◆ TASK DETAILS:
Copy each line below that contains "computer".

BEGIN TASK INPUTS

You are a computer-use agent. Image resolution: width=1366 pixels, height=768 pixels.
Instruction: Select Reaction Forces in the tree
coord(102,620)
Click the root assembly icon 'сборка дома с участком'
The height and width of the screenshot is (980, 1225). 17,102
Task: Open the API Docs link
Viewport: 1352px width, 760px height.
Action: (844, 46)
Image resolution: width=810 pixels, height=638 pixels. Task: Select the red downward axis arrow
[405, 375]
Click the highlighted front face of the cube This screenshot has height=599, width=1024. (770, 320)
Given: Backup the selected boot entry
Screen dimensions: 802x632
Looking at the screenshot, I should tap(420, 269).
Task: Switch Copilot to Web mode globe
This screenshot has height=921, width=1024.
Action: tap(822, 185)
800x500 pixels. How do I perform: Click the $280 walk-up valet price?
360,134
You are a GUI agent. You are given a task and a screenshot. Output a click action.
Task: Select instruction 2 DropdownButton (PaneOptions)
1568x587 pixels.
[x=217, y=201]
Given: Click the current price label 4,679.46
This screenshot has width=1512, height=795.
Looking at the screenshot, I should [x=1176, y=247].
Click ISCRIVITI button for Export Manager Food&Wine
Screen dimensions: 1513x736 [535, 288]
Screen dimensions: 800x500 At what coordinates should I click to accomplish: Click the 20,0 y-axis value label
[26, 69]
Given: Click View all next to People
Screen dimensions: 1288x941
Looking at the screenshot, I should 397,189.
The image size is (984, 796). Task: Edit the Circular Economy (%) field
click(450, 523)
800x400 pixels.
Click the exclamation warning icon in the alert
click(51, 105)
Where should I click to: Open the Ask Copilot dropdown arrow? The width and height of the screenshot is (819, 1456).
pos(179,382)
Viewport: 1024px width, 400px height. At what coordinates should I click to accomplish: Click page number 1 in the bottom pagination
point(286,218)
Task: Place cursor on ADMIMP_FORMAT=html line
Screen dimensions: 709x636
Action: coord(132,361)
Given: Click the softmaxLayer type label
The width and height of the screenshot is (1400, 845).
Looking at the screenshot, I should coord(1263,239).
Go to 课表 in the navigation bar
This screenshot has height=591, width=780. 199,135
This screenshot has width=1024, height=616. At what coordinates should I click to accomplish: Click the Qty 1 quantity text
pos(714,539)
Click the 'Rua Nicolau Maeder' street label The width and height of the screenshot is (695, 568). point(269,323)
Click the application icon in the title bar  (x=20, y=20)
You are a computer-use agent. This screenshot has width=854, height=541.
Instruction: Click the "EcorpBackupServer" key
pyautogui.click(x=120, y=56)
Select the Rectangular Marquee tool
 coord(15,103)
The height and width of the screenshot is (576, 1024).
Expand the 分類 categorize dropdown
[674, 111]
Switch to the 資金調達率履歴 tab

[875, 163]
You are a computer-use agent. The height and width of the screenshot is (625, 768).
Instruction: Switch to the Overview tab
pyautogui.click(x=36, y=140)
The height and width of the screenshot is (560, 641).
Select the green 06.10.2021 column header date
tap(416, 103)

END TASK INPUTS

◆ RESULT FOR THIS EXERCISE:
You are a computer-use agent. Image resolution: width=1366 pixels, height=768 pixels.
You are a computer-use agent. This screenshot has width=854, height=541.
You are a computer-use agent. The height and width of the screenshot is (625, 768).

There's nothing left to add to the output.